══ Reading passage

You understood me perfectly well. I see your first advice, but I am not
allowed to have gaps. A central service is something I may consider if
single reducer becomes a worse bottleneck than it.
But what are counters for? They seem to be exactly that.
On Fri, May 20, 2011 at 12:01 PM, Joey Echeverria <[EMAIL PROTECTED]> wrote:
> To make sure I understand you correctly, you need a globally unique
> one up counter for each output record?
> If you had an upper bound on the number of records a single reducer
> could output and you can afford to have gaps, you could just use the
> task id and multiply that by the max number of records and then one up
> from there.
> If that doesn't work for you, then you'll need to use some kind of
> central service for allocating numbers which could become a
> On Fri, May 20, 2011 at 9:55 AM, Mark Kerzner <[EMAIL PROTECTED]>
> > Hi, can I use a Counter to give each record in all reducers a consecutive
> > number? Currently I am using a single Reducer, but it is an anti-pattern.
> > But I need to assign consecutive numbers to all output records in all
> > reducers, and it does not matter how, as long as each gets its own
> > If it IS possible, then how are multiple processes accessing those
> > without creating race conditions.
> > Thank you,
> > Mark
> Joseph Echeverria
> Cloudera, Inc.

════
══ Material

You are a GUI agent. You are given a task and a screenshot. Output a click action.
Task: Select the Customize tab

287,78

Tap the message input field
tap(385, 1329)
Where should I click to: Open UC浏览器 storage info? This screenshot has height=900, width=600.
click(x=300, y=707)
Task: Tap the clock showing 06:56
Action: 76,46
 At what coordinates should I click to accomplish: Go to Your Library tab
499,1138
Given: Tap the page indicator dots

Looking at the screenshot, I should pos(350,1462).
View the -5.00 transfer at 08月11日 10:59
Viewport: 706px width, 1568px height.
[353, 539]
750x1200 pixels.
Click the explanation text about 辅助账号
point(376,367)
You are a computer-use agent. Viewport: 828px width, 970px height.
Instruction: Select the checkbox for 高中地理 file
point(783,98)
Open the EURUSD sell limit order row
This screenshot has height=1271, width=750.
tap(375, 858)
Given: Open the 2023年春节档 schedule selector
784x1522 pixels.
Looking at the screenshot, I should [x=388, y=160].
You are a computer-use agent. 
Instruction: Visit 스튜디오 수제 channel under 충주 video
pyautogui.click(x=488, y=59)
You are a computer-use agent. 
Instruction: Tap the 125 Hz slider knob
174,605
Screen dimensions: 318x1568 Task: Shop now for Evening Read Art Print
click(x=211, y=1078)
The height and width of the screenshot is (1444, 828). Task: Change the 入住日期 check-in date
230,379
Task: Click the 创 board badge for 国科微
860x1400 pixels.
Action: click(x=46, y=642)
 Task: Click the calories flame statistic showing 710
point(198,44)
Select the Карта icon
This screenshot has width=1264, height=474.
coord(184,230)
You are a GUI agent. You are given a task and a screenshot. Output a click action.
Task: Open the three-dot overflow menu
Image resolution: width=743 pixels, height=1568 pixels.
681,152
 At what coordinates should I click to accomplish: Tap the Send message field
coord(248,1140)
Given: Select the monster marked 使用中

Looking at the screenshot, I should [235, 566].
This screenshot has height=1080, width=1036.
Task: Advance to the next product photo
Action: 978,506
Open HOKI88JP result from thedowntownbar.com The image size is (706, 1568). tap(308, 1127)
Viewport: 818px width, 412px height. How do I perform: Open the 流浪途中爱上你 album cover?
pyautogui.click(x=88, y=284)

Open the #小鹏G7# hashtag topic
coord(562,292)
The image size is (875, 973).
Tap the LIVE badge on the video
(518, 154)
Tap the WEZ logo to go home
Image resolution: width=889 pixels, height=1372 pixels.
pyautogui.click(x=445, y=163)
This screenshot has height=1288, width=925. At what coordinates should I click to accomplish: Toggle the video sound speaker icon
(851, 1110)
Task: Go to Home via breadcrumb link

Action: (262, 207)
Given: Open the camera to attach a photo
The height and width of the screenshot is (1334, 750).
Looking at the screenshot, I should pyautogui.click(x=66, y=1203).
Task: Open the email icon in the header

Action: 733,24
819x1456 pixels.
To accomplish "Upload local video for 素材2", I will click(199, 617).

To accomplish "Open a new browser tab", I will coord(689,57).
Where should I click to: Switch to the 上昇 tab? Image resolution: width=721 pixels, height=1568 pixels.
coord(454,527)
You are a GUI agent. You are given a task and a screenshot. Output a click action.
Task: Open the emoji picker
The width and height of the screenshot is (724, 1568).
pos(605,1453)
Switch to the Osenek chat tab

════

## Actions to take
(A) Repeat the passage from the thread about counters, beginning at the words "But what are" and stopping after the words "each output record?".
(B) Reproduce the lines of the records, beginning at the first line of the records and stopping after the line that contains "Open HOKI88JP result".

## Task-by-task results
(A)
But what are counters for? They seem to be exactly that.
On Fri, May 20, 2011 at 12:01 PM, Joey Echeverria <[EMAIL PROTECTED]> wrote:
> To make sure I understand you correctly, you need a globally unique
> one up counter for each output record?

(B)
You are a GUI agent. You are given a task and a screenshot. Output a click action.
Task: Select the Customize tab

287,78

Tap the message input field
tap(385, 1329)
Where should I click to: Open UC浏览器 storage info? This screenshot has height=900, width=600.
click(x=300, y=707)
Task: Tap the clock showing 06:56
Action: 76,46
 At what coordinates should I click to accomplish: Go to Your Library tab
499,1138
Given: Tap the page indicator dots

Looking at the screenshot, I should pos(350,1462).
View the -5.00 transfer at 08月11日 10:59
Viewport: 706px width, 1568px height.
[353, 539]
750x1200 pixels.
Click the explanation text about 辅助账号
point(376,367)
You are a computer-use agent. Viewport: 828px width, 970px height.
Instruction: Select the checkbox for 高中地理 file
point(783,98)
Open the EURUSD sell limit order row
This screenshot has height=1271, width=750.
tap(375, 858)
Given: Open the 2023年春节档 schedule selector
784x1522 pixels.
Looking at the screenshot, I should [x=388, y=160].
You are a computer-use agent. 
Instruction: Visit 스튜디오 수제 channel under 충주 video
pyautogui.click(x=488, y=59)
You are a computer-use agent. 
Instruction: Tap the 125 Hz slider knob
174,605
Screen dimensions: 318x1568 Task: Shop now for Evening Read Art Print
click(x=211, y=1078)
The height and width of the screenshot is (1444, 828). Task: Change the 入住日期 check-in date
230,379
Task: Click the 创 board badge for 国科微
860x1400 pixels.
Action: click(x=46, y=642)
 Task: Click the calories flame statistic showing 710
point(198,44)
Select the Карта icon
This screenshot has width=1264, height=474.
coord(184,230)
You are a GUI agent. You are given a task and a screenshot. Output a click action.
Task: Open the three-dot overflow menu
Image resolution: width=743 pixels, height=1568 pixels.
681,152
 At what coordinates should I click to accomplish: Tap the Send message field
coord(248,1140)
Given: Select the monster marked 使用中

Looking at the screenshot, I should [235, 566].
This screenshot has height=1080, width=1036.
Task: Advance to the next product photo
Action: 978,506
Open HOKI88JP result from thedowntownbar.com The image size is (706, 1568). tap(308, 1127)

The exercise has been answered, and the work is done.